= Smart Alec (1951 American film) =

1951 pornographic film

Smart Alec, aka Smart Aleck, is a 1951 pornographic film. The silent short, which is no more than 20 minutes in length and was filmed in black-and-white, was one of the most famous and widely circulated of the early underground pornographic era. It has been called "iconographic", "the best known of all American stag films", and the "apogee of the American stag tradition".
The leading actress, then known as Juanita Slusher, a buxom young woman of age 16 who appeared substantially older, later went on to fame as the stripper Candy Barr. Barr was working as a prostitute at the time, and was forced to feature in the film by one of her clients. At the time there was a rumour that the man was Gary Crosby, son of Bing Crosby. It was shot in a Dallas hotel, which was the setting for several other pornographic shorts of the period. Other sources, such as the Internet Movie Database, report that the stag film was shot in San Antonio and the young Juanita was inveigled into appearing in it by a patron of a Dallas strip club where she worked as a cigarette girl and had sex with generous tippers.

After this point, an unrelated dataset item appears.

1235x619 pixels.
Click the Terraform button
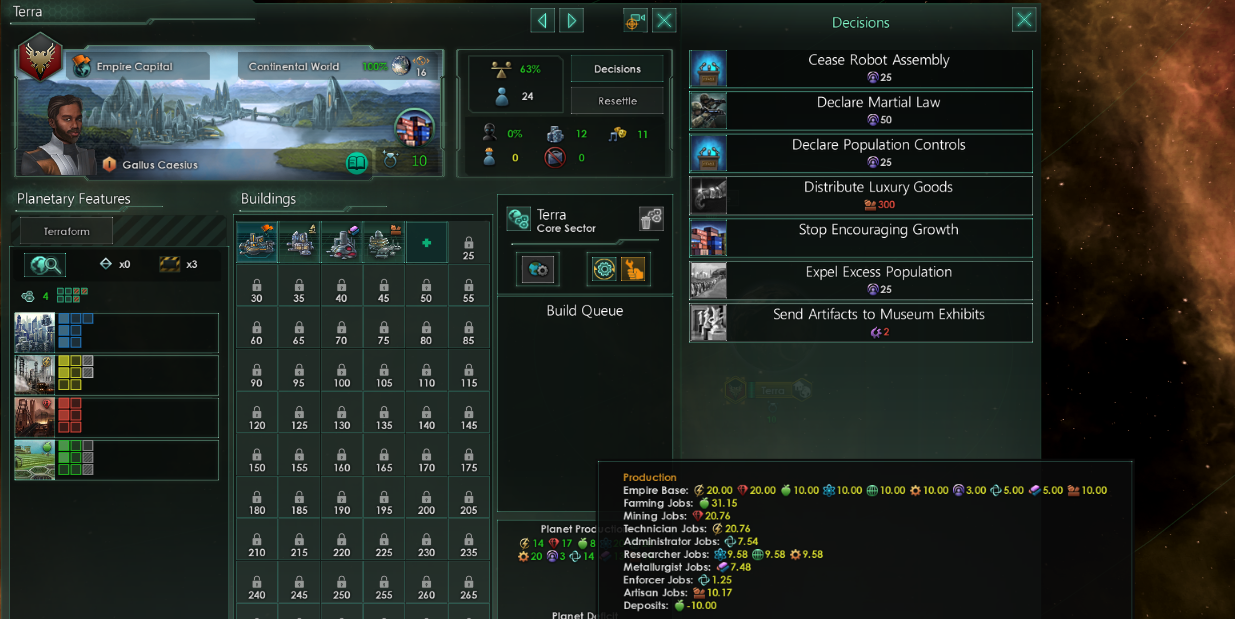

Barr herself told a men's magazine that she made the stag film because she was broke and hungry. “I went to the address a friend gave me. The man behind the desk looked me over. He told me I had a great figure. Then he explained he wanted me to act in a risqué film. Then he opened his wallet and counted a bunch of ten-dollar bills. He counted them out on the desk before me, one by one. The purse I clutched in my hands contained exactly seven cents. I made the film."

The film led to Barr being called "the first porn star". With Barr's cooperation the FBI prosecuted the producer for exploitation of a minor. Barr later sued Playboy magazine when it printed a still from the film. Luke Ford, the gossip columnist who wrote A History of X: 100 Years of Sex in Film, said of the stag film "It ruined her life. She regretted it all her days."

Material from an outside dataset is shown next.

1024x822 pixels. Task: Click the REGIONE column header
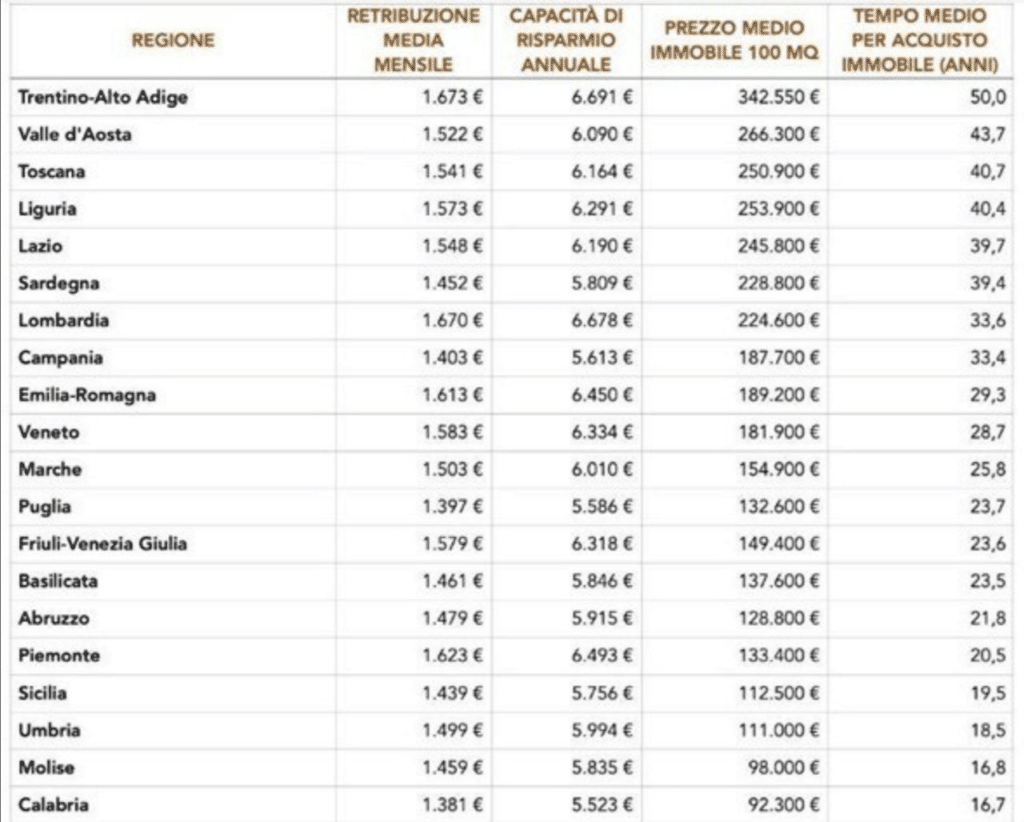click(173, 41)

“Only when my hunger was gone could I think straight. But I was still too young to understand fully just what I had done," Barr told the men's magazine. "I’m still sick with shame over what I did, but when you’re (young) and all alone and your insides are crying for food, you can’t always figure out right from wrong.”

The film is included in many compilations of historic pornographic films. Smart Alec was among the films featured in Alex De Renzy's A History of the Blue Movie in 1970. It was later made available on video under the title Smokers of the Past, Vol. 1.

==Synopsis==
A traveling salesman meets a beautiful young girl (Barr) by a motel swimming pool and picks her up. They go to his room for drinks and a good time.

They have sexual intercourse. He performs cunnilingus on her, but when he wants her to perform fellatio she refuses. When the salesman attempts to force her to perform the sex act against her will, she fights back. He jumps off the bed and sulks. She gets off the bed to comfort him, then calls a girlfriend and asks her to come over to join them. The other young woman arrives at the motel room and fellates him. Then he positions the girlfriend in the 69 position to perform cunnilingus on her while she continues to fellate him. His original lover joins them, and straddles his face while the girlfriend keeps fellating him. The man performs cunnilingus on her and seems to ejaculate in the girlfriends mouth. The women then go sit at his side while the satisfied man lies down and relaxes.